Longueville Manor is Jersey’s finest hotel and its story is worth recounting. To me, it encapsulates traditional British hotel-keeping and why it’s something of which we should be proud.
It opened in 1949, when a publican, Sydney Lewis, came from the north of England on holiday with his wife. They fell in love with the island and decided to open their own modest hotel.
They lighted on Longueville Manor, a private residence with a poor record of upkeep despite Norman roots and a fine 16th-century façade. Its best moment came in the 1630s, when its owner panelled the Great Hall, now the restaurant, with carved oak chests culled from the Spanish Armada (they are still in place today).
In 1949, guests had to hand over their ration books on arrival. The Lewis’s son, Neal, joined his parents in their venture, eventually taking over, with his wife Barbara, in the Sixties.
They went on holiday too: to France, where they stayed in gracious, spoiling, professionally run but privately owned hotels that were part of the prestigious Relais & Châteaux group, established in 1954 with exacting admission standards. They returned to Jersey, with one aim: to lift Longueville Manor to the same exalted level by answering the group’s traditional “five c” motto: caractère, courtoisie, calme, charme et cuisine.
The aim was achieved. Neal and Barbara are now retired and their son, Malcolm, runs the hotel, with his wife Patricia. Her sister is married to Pedro Bento, the genial general manager, previously the head sommelier. Malcolm, fittingly, is a grand fromage in Relais & Châteaux, these days a global organisation with more than 450 members.

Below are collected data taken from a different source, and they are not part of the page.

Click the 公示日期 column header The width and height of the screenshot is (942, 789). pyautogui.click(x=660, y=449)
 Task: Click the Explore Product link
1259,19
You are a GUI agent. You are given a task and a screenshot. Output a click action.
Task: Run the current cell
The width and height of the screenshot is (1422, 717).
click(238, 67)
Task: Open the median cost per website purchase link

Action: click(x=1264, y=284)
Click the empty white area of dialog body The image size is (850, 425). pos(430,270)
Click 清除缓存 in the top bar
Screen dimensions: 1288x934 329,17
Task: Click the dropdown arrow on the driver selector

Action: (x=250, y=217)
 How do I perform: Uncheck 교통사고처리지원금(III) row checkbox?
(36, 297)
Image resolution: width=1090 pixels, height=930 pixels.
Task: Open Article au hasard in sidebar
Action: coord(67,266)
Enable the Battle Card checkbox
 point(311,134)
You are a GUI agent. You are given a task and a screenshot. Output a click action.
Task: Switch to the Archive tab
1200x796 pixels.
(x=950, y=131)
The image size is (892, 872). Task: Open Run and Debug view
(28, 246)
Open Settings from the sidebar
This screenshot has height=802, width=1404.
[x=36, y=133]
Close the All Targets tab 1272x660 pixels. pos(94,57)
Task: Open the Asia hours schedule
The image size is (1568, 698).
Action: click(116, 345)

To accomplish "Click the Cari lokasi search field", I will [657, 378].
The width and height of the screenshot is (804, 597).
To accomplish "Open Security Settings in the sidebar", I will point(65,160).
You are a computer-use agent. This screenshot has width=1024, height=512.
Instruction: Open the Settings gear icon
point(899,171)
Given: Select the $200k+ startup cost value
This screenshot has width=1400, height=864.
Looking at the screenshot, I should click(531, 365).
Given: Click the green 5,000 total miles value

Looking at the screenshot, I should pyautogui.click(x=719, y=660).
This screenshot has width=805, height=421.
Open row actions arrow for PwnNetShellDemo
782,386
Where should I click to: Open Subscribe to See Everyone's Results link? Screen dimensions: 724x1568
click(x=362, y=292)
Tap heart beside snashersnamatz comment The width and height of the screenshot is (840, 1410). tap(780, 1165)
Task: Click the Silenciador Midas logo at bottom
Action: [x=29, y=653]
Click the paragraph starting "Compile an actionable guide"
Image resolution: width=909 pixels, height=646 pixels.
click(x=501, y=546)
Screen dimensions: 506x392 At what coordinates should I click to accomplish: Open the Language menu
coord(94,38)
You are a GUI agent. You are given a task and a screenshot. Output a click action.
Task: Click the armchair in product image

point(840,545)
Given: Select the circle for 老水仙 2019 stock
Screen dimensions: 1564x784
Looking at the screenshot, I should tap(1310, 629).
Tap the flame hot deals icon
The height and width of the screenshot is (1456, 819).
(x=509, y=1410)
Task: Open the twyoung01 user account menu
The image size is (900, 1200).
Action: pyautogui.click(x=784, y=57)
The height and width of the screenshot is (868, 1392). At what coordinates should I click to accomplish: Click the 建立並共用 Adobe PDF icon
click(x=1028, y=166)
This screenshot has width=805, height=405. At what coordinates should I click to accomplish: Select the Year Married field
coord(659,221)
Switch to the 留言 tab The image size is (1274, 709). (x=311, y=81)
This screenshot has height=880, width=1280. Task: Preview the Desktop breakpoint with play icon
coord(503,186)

Of such stuff good hotels are made. The five “c”s are all achieved in Longueville Manor, although personally I’d prefer more caractère in the public rooms. But service could not be more polite or genuinely helpful and there’s courtoisie and calme by the spadeful. The bedrooms are spacious, traditional and restful, all with fresh flowers and generous bowls of fruit. The grounds are tranquil, with black swans on water, a fine walled kitchen garden and a pool.
“Why is there a soft toy boxer dog on each bed?” I ask Pedro. “Because the family have always had boxers and our guests identify them with the hotel. You wouldn’t believe how many we sell.”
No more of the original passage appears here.